Le silence (Small Mercies)
Auteur : Dennis Lehane
Traduit de l’américain par François Happe
Éditions : Gallmeister (23 Avril 2023)
ISBN : 978-2351783221
450 pages
Quatrième de couverture
En cet été de 1974, à South Boston, quartier irlandais de
Boston, Mary Pat Fennessy mène une existence routinière. Un soir, Jules, sa
fille de dix-sept ans, ne rentre pas à la maison, et sa trace disparaît dans la
chaleur moite de la ville. La même nuit, un jeune Noir se fait mortellement
percuter par un train dans des circonstances suspectes. Ces deux événements
sans lien apparent plongent les habitants de Southie dans le trouble.
Mon avis
« Nous sommes des êtres humains. Le pire d’entre
nous a du bon en lui. Le meilleur d’entre nous a le cœur qui renferme une part
de mal pur. Nous bataillons. »
Dennis Lehane est un de mes auteurs préférés, il ne m’a
jamais déçue. Ses romans sont noirs, soulèvent des problématiques de violence,
de racisme, de société. Alors oui, le propos est dur, sombre, pas gai mais
c’est tellement bien écrit ! Ça vous prend aux tripes dès les premières
lignes et vous êtes immédiatement dedans.

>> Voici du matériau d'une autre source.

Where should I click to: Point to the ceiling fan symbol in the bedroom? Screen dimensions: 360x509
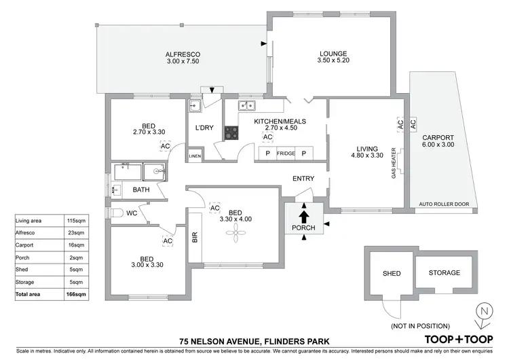(x=236, y=234)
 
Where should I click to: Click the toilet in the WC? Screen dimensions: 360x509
(x=117, y=213)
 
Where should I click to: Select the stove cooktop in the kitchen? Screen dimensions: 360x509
(x=231, y=133)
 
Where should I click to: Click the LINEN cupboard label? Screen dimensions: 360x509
(x=195, y=156)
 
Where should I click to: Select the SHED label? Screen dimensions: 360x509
(x=392, y=274)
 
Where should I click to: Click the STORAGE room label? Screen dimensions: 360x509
(x=444, y=273)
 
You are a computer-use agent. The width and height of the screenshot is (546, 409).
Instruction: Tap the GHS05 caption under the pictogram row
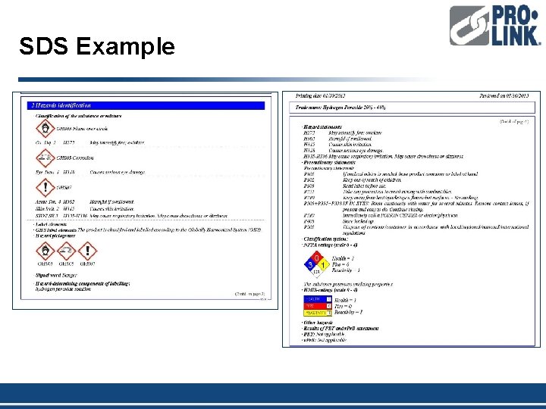coord(65,263)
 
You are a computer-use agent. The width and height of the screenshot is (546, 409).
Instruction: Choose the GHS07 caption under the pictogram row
coord(88,263)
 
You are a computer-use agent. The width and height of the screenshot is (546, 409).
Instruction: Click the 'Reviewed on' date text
coord(504,96)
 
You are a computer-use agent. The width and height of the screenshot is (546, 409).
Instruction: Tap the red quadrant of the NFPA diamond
coord(317,258)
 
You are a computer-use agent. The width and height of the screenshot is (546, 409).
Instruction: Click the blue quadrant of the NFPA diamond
coord(309,264)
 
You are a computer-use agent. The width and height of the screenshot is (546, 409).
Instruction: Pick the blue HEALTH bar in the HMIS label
coord(316,299)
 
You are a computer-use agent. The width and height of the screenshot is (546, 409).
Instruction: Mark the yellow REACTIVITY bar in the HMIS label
coord(316,311)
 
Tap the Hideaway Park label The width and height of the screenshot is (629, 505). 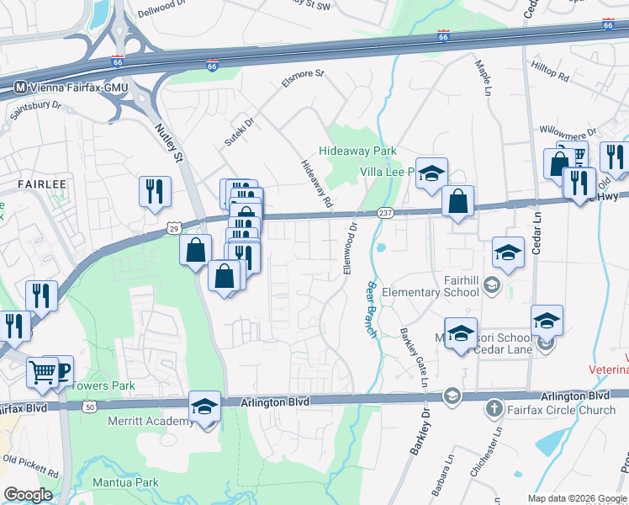(x=357, y=151)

On est en 1974, à Boston, dans le quartier
« Southie » où sont installées, en majorité, des personnes d’origine
irlandaise. Ce n’est pas très loin de là que Lehane a lui-même grandi. À cette
époque, la politique du « busing » est mise en place. Il s’agit de
transporter, en bus, des élèves blancs dans des écoles accueillants des élèves
noirs et inversement afin de participer à la désagrégation. Une méthode pour
éviter toute ségrégation raciale…. Sur le papier, ça peut sembler une bonne
idée. Mais les habitants, jeunes ou adultes, ne veulent pas de ce projet et les
tensions sont nombreuses. Il n’est pas bon de s’attarder dans un quartier où on
n’a rien à faire et tout étranger ne sera pas le bienvenu.

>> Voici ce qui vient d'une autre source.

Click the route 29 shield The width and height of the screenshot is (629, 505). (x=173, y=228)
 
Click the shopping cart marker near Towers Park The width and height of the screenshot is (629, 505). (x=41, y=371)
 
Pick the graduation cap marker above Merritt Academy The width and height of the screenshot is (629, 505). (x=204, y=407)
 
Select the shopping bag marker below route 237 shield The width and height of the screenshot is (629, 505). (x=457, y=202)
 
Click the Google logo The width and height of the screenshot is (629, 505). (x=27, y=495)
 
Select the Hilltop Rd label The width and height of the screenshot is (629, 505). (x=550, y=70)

C’est dans cette atmosphère que nous faisons connaissance
avec Mary Pat, une mère de famille de Southie qui vit avec sa fille Jules,
dix-sept ans. Son fils, vétéran du Viet Nam est mort, son premier mari aussi et
le second n’est plus avec elle. Elle accumule les boulots pour s’en sortir,
fait de son mieux avec sa gosse qui n’est pas toujours facile. Dans leur
appartement, rien de bien folichon, les bruits qui s’entendent comme dans
beaucoup de cités… Mais en apparence, les gens du coin se serrent les coudes.

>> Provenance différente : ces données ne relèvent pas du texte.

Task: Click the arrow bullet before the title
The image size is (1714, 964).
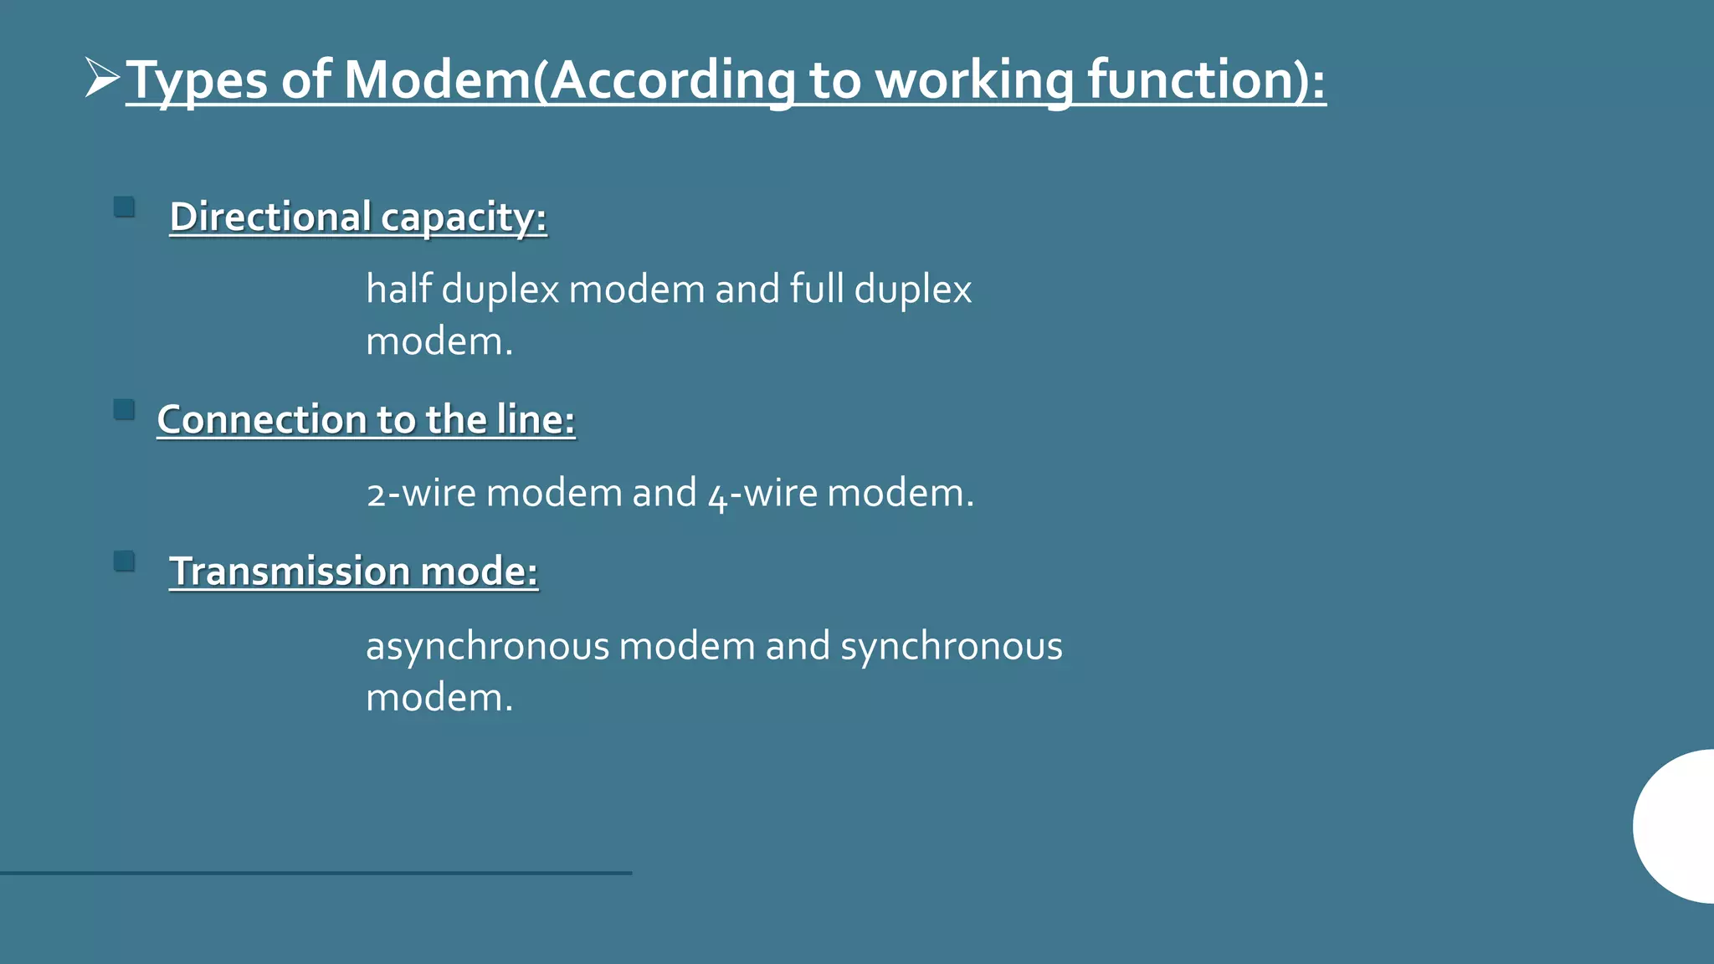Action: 102,79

Un soir, Jules ne rentre pas et en parallèle, un jeune Noir
meurt dans des circonstances un peu bizarres. Mary Pat, une battante dans tous
les sens du terme, décide de retrouver Jules. On va suivre la quête de cette
femme volontaire, pleine de rage et de colère, prête à tout. Elle traque les
hommes, les femmes qui savent, peut-être, ce qu’il s’est passé cette nuit. Elle
recoupe les faits. C’est une guerrière. Et si la police traîne un peu, elle
agit.
Peut-on faire justice soi-même ? Où se situe la limite
entre le bien et le mal ? A-t-on le droit d’autoriser la haine quand on a
souffert injustement ? Ce sont des questions récurrentes chez Lehane, et
elles sont primordiales.
Au fil des pages, nos poings se serrent, la tension
s’intensifie, on sent que les lieux deviennent une cocotte-minute, tout peut
exploser d’un moment à l’autre. Mary Pat, mère courage, ne lâche rien, creuse
encore et encore, elle veut la vérité. Ceux de la cité ne sont pas si unis que
ça et elle se sent bien seule. Un policier, Bobby, réalise qu’elle va
probablement aller trop loin. Mais que faire pour la calmer, alors que même la
police n’arrive pas à gérer les trafics de drogue et tout ce que cela entraîne
de dégâts et de dérives ?
Quand cet auteur écrit, il me bouscule, me bouleverse, me
captive. Même s’il me renvoie en pleine face, certains mauvais côtés de notre
monde (car il ne faut pas rêver, ce n’est guère mieux de nos jours), il a le
mérite de nous rappeler qu’il faut être vigilant. Il sait transmettre à la
perfection les émotions, les scènes, on est au cœur de ce que vivent les
protagonistes. La psychologie des individus est approfondie et très présente
sans être lourde. Le vocabulaire très « parlant » (merci à François Happe
pour l’excellente traduction).
C’est du grand Lehane et je souhaite vraiment que ce ne soit
pas le dernier, comme le disent quelques rumeurs.